Labor Day is just around the corner and a weekend full of barbecue have always been a staple in this household. Give us a reason to grill meat and we will give you a reason to celebrate. This Labor Day we have fall off the bone ribs with a Sweet corn succotash. I may even whip up some corn bread for fun and sweet apple pie for dessert. Don't dare me.
What you will need
as many racks of baby back ribs as you can handle
a nice spicy BBQ sauce such as Woody's. YUM.
For the Rub
salt & pepper
onion powder
garlic powder
paprika
chili powder
red pepper flakes
brown sugar
For the Succotash
bacon
red onions (dice)
red pepper (dice)
butter (dice)
portobella mushroom (dice)
serrano pepper (mince)
garlic clove (mince)
Wine Pairing: Syrah
What to Do
To get a fall off the bone rib, you will need to cook them at a very low heat for a minimum of four hours. If you can slow roast them for 6-8, you will be in business. So with that being said, get cookin'.
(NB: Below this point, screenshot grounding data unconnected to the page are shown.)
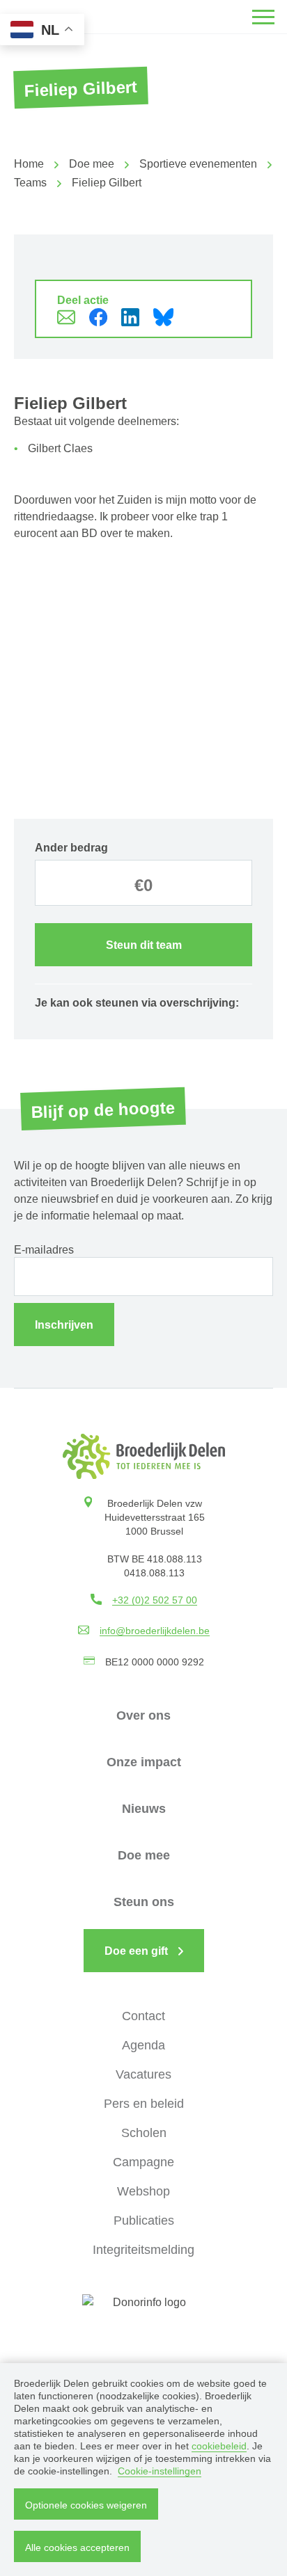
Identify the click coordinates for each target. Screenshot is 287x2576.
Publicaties (144, 2220)
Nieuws (144, 1809)
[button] (263, 16)
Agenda (143, 2045)
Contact (143, 2016)
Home (29, 164)
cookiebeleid (219, 2445)
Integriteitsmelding (143, 2250)
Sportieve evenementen (198, 164)
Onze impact (144, 1762)
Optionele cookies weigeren (86, 2505)
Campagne (143, 2162)
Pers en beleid (144, 2104)
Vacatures (143, 2074)
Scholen (143, 2133)
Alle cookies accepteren (77, 2547)
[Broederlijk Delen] (144, 1456)
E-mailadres (44, 1250)
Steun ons (144, 1902)
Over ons (143, 1715)
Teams (30, 183)
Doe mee (91, 164)
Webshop (143, 2191)
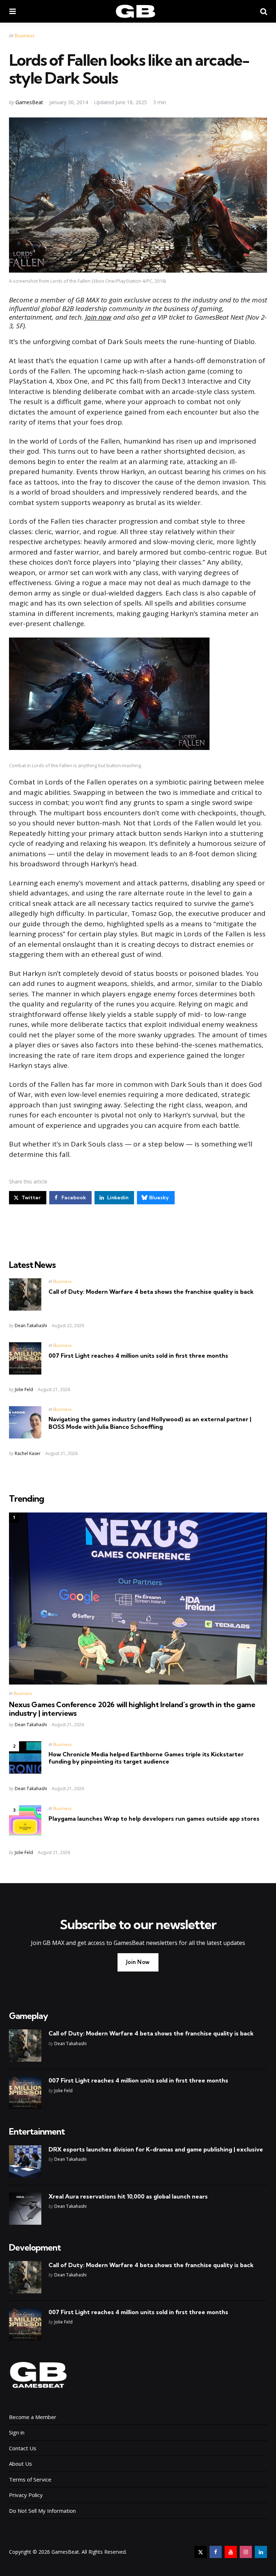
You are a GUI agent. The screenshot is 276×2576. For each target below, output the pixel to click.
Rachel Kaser (28, 1453)
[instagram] (246, 2552)
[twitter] (200, 2552)
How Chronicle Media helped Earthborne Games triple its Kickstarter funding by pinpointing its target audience (146, 1758)
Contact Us (22, 2448)
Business (24, 35)
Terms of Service (30, 2479)
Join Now (138, 1962)
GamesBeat (29, 102)
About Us (20, 2463)
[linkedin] (261, 2552)
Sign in (16, 2432)
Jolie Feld (24, 1389)
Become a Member (32, 2416)
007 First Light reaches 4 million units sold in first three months (138, 1355)
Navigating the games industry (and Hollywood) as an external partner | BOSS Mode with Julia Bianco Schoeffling (150, 1423)
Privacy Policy (26, 2494)
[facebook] (216, 2552)
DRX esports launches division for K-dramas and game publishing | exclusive (156, 2149)
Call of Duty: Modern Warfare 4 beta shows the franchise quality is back (151, 1291)
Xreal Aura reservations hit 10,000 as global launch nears (128, 2196)
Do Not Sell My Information (42, 2510)
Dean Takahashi (31, 1325)
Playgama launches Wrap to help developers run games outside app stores (154, 1818)
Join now (98, 317)
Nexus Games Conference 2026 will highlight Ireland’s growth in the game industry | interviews (132, 1709)
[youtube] (231, 2552)
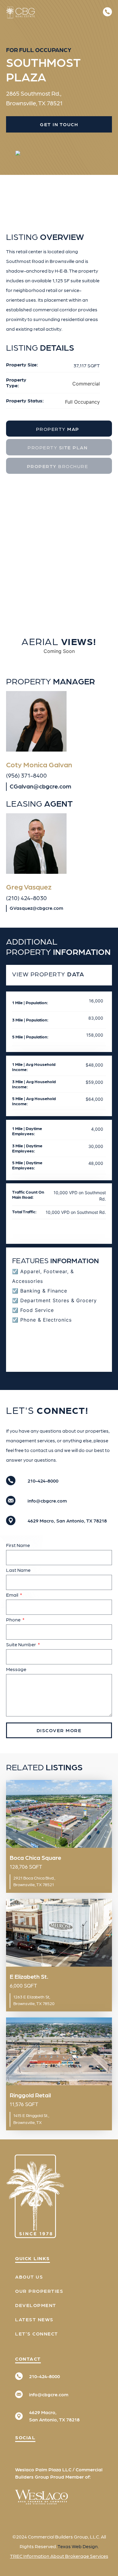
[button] (94, 12)
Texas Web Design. (78, 2546)
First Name (18, 1545)
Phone (13, 1619)
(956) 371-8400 (26, 775)
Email (12, 1595)
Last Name (18, 1570)
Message (16, 1669)
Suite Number (21, 1644)
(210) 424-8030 (26, 897)
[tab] (59, 429)
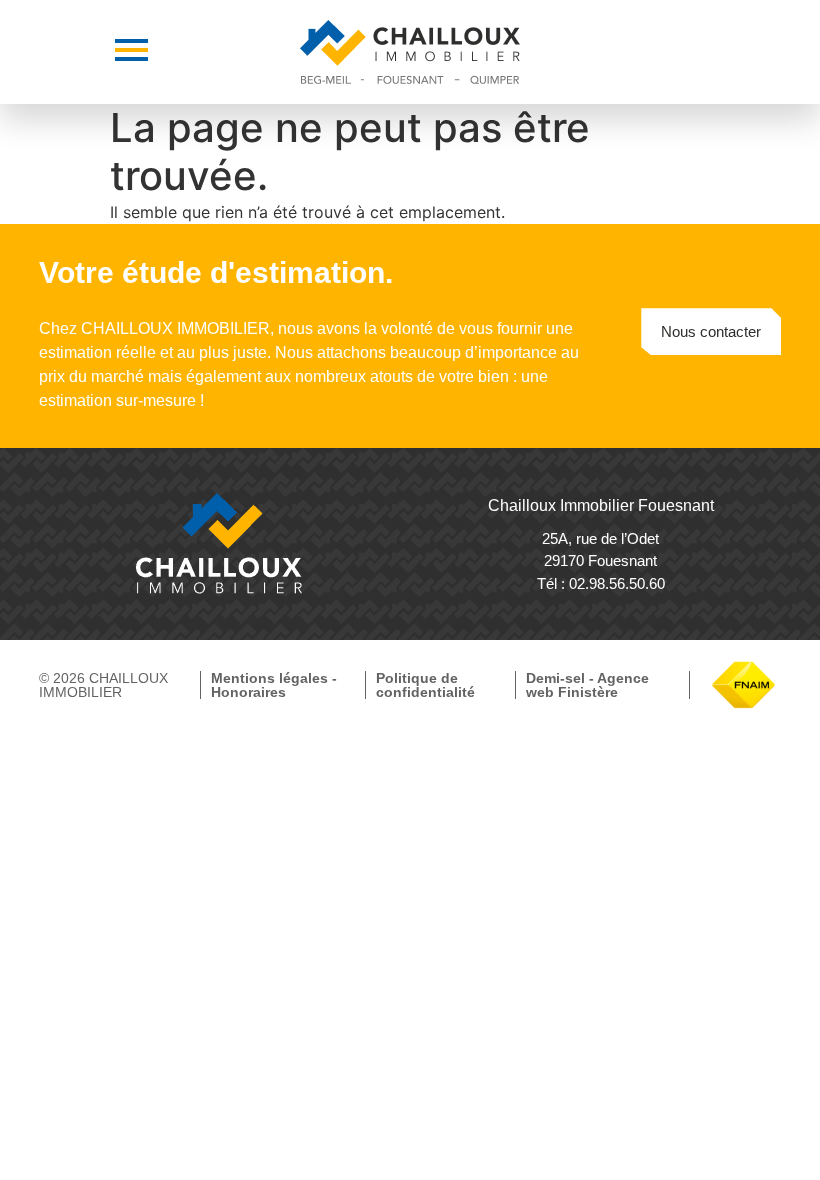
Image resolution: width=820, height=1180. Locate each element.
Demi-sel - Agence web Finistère (587, 685)
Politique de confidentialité (425, 685)
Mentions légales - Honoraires (274, 685)
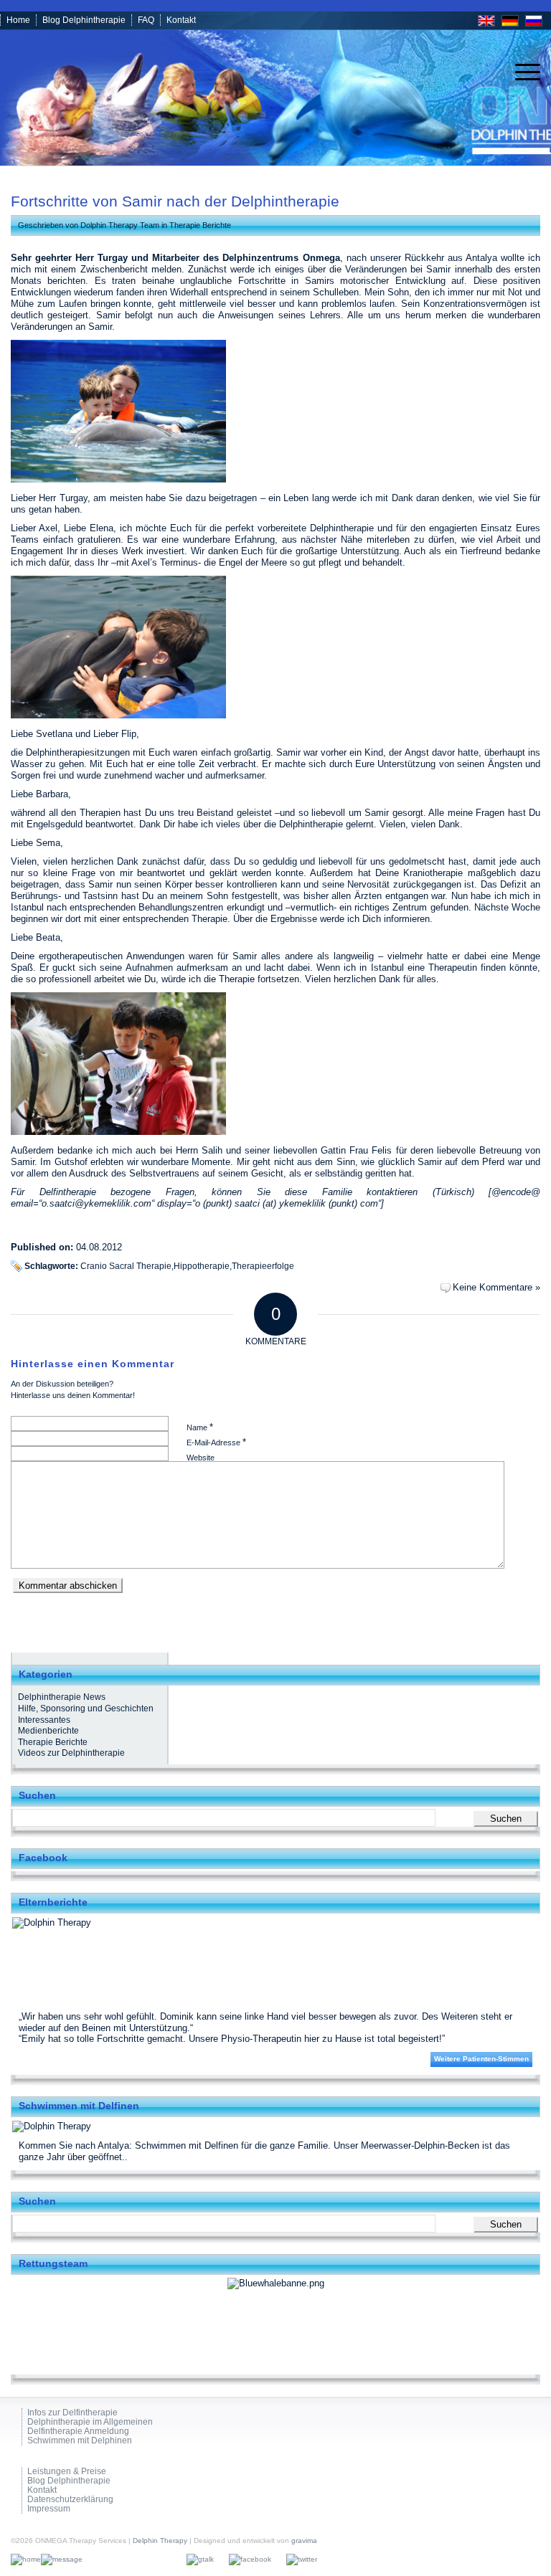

Create your rub by combining equal parts of the above spices (to taste) and spreading equally over both sides of the rack. wrap in foil and place on a baking sheet. Put in the oven at 275 degrees. In the last 15- 20 minutes of your cook time, remove foil and brush on BBQ sauce. Close oven and let ribs cook for remaining time uncovered.
While the ribs are finishing up, in a large sauce pan, cook a piece of bacon until crispy. Remove the bacon from the pan and set aside. On medium high heat, add the corn, red bell peppers, and red onion to the bacon grease cook until the corn is soft. Approximately 2 minutes. Add 2 tablespoons of butter and saute the vegetables for about 10 minutes. Reduce the heat to medium and add the minced Serrano pepper and garlic. Stir for a minute or two. Add the portobella mushroom and cook for another 7 minutes. Turn the heat off and add the chopped up bacon. Salt and pepper to taste. Serve with your amazing, to die for ribs and you will be the hit of the party. Literally.
Happy Labor Day from our pad to yours.